● **EXCERPTED PASSAGE**
━━━━━━━━
It shows 10%-80% improvement over the optimized POWER7 one that uses
only aligned accesses, specially on unaligned inputs.
The algorithm first read and check 16 bytes (if inputs do not cross a 4K
page size). The it realign source to 16-bytes and issue a 16 bytes read
and compare loop to speedup null byte checks for large strings. Also,
different from POWER7 optimization, the null pad is done inline in the
implementation using possible unaligned accesses, instead of realying on
a memset call. Special case is added for page cross reads.
diff --git a/ChangeLog b/ChangeLog
index 16199e3..20aded4 100644
--- a/ChangeLog
+++ b/ChangeLog
@@ -1,5 +1,20 @@
2015-01-13 Adhemerval Zanella <azanella@linux.vnet.ibm.com>
+ * sysdeps/powerpc/powerpc64/multiarch/Makefile [sysdep_routines]:
+ Add strncpy-power8 and stpncpy-power8 objects.
+ * sysdeps/powerpc/powerpc64/multiarch/ifunc-impl-list.c
+ (__libc_ifunc_impl_list): Add __strncpy_power8 and stpncpy_power8
+ implementations.
+ * sysdeps/powerpc/powerpc64/multiarch/stpncpy-power8.S: New file.
+ * sysdeps/powerpc/powerpc64/multiarch/stpncpy.c (__stpncpy): Add
+ __stpncpy_power8 implementation.
+ * sysdeps/powerpc/powerpc64/multiarch/strncpy-power8.S: New file.
+ * sysdeps/powerpc/powerpc64/multiarch/strncpy.c (strncpy): Add
+ __strncpy_power8 implementation.
+ * sysdeps/powerpc/powerpc64/power8/stpncpy.S: New file.
+ * sysdeps/powerpc/powerpc64/power8/strncpy.S: New file.
+ * NEWS: Update.
+
* sysdeps/powerpc/powerpc64/multiarch/strncat-power7.c: New file.
* sysdeps/powerpc/powerpc64/multiarch/strncat-power7.S: Remove file.
* sysdeps/powerpc/powerpc64/power7/strncat.S: Likewise.
diff --git a/NEWS b/NEWS
index e020918..08b3daa 100644
--- a/NEWS
+++ b/NEWS
@@ -19,7 +19,8 @@ Version 2.21
17744, 17745, 17746, 17747, 17748, 17775, 17777, 17780, 17781, 17782,
17791, 17793, 17796, 17797, 17803, 17806, 17834
-* Optimized strcpy and stpcpy implementations for powerpc64/powerpc64le.
+* Optimized strcpy, stpcpy, strncpy, stpncpy implementations for
+ powerpc64/powerpc64le.
━━━━━━━━
● **DATA SHOWN**
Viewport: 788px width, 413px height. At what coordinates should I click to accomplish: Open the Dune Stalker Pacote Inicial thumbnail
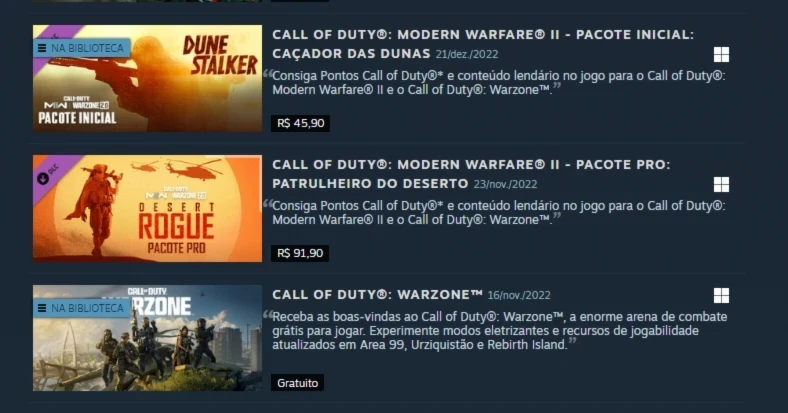[x=147, y=78]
━━━━━━━━
● **INSTRUCTIONS**
a - Answer these about the strncpy patch excerpt:
(i) What range of improvement over the optimized POWER7 version does it report?
(ii) How many bytes does the algorithm read and check first?
(iii) Which functions does the updated NEWS entry list as optimized for powerpc64/powerpc64le?
b - Recast the paragraph of the strncpy patch excerpt that begins "It shows 10%-80% improvement" as a bulleted list that keeps its main facts.
c - Extend the strncpy patch excerpt onward from its final line.
The material has no part in this work.

● **RESULTS IN ORDER**
a -
(i) 10%-80%.
(ii) 16 bytes.
(iii) strcpy, stpcpy, strncpy, and stpncpy.

b -
- Improves on the optimized POWER7 version, which uses only aligned accesses, by 10%–80%, especially on unaligned inputs.
- First reads and checks 16 bytes, if the inputs do not cross a 4K page.
- Then realigns the source to 16 bytes and runs a 16-byte read-and-compare loop to speed up null-byte checks on large strings.
- Unlike the POWER7 version, performs the null padding inline, possibly with unaligned accesses, instead of calling memset.
- Adds a special case for page-crossing reads.

c -
* Added support for TSX lock elision of pthread mutexes on powerpc32, powerpc64
and powerpc64le. This may improve lock scaling of existing programs on
diff --git a/sysdeps/powerpc/powerpc64/multiarch/Makefile b/sysdeps/powerpc/powerpc64/multiarch/Makefile
index 74b2daa..18d3378 100644
--- a/sysdeps/powerpc/powerpc64/multiarch/Makefile
+++ b/sysdeps/powerpc/powerpc64/multiarch/Makefile
@@ -17,9 +17,10 @@ sysdep_routines += memcpy-power7 memcpy-a2 memcpy-power6 memcpy-cell \
stpcpy-power7 stpcpy-ppc64 \
strrchr-power7 strrchr-ppc64 strncat-power7 strncat-ppc64 \
strncpy-power7 strncpy-ppc64 \
- stpncpy-power7 stpncpy-ppc64 strcmp-power7 strcmp-ppc64 \
+ stpncpy-power8 stpncpy-power7 stpncpy-ppc64 \
+ strcmp-power7 strcmp-ppc64 \
strcat-power8 strcat-power7 strcat-ppc64 memmove-power7 \
- memmove-ppc64 bcopy-ppc64
+ memmove-ppc64 bcopy-ppc64 strncpy-power8
CFLAGS-strncase-power7.c += -mcpu=power7 -funroll-loops
CFLAGS-strncase_l-power7.c += -mcpu=power7 -funroll-loops
diff --git a/sysdeps/powerpc/powerpc64/multiarch/ifunc-impl-list.c b/sysdeps/powerpc/powerpc64/multiarch/ifunc-impl-list.c
index dbb21fd..132cb13 100644
--- a/sysdeps/powerpc/powerpc64/multiarch/ifunc-impl-list.c
+++ b/sysdeps/powerpc/powerpc64/multiarch/ifunc-impl-list.c
@@ -279,6 +279,9 @@ __libc_ifunc_impl_list (const char *name, struct libc_ifunc_impl *array,
/* Support sysdeps/powerpc/powerpc64/multiarch/strncpy.c. */
IFUNC_IMPL (i, name, strncpy,
IFUNC_IMPL_ADD (array, i, strncpy,
+ hwcap2 & PPC_FEATURE2_ARCH_2_07,
+ __strncpy_power8)
+ IFUNC_IMPL_ADD (array, i, strncpy,
hwcap & PPC_FEATURE_HAS_VSX,
__strncpy_power7)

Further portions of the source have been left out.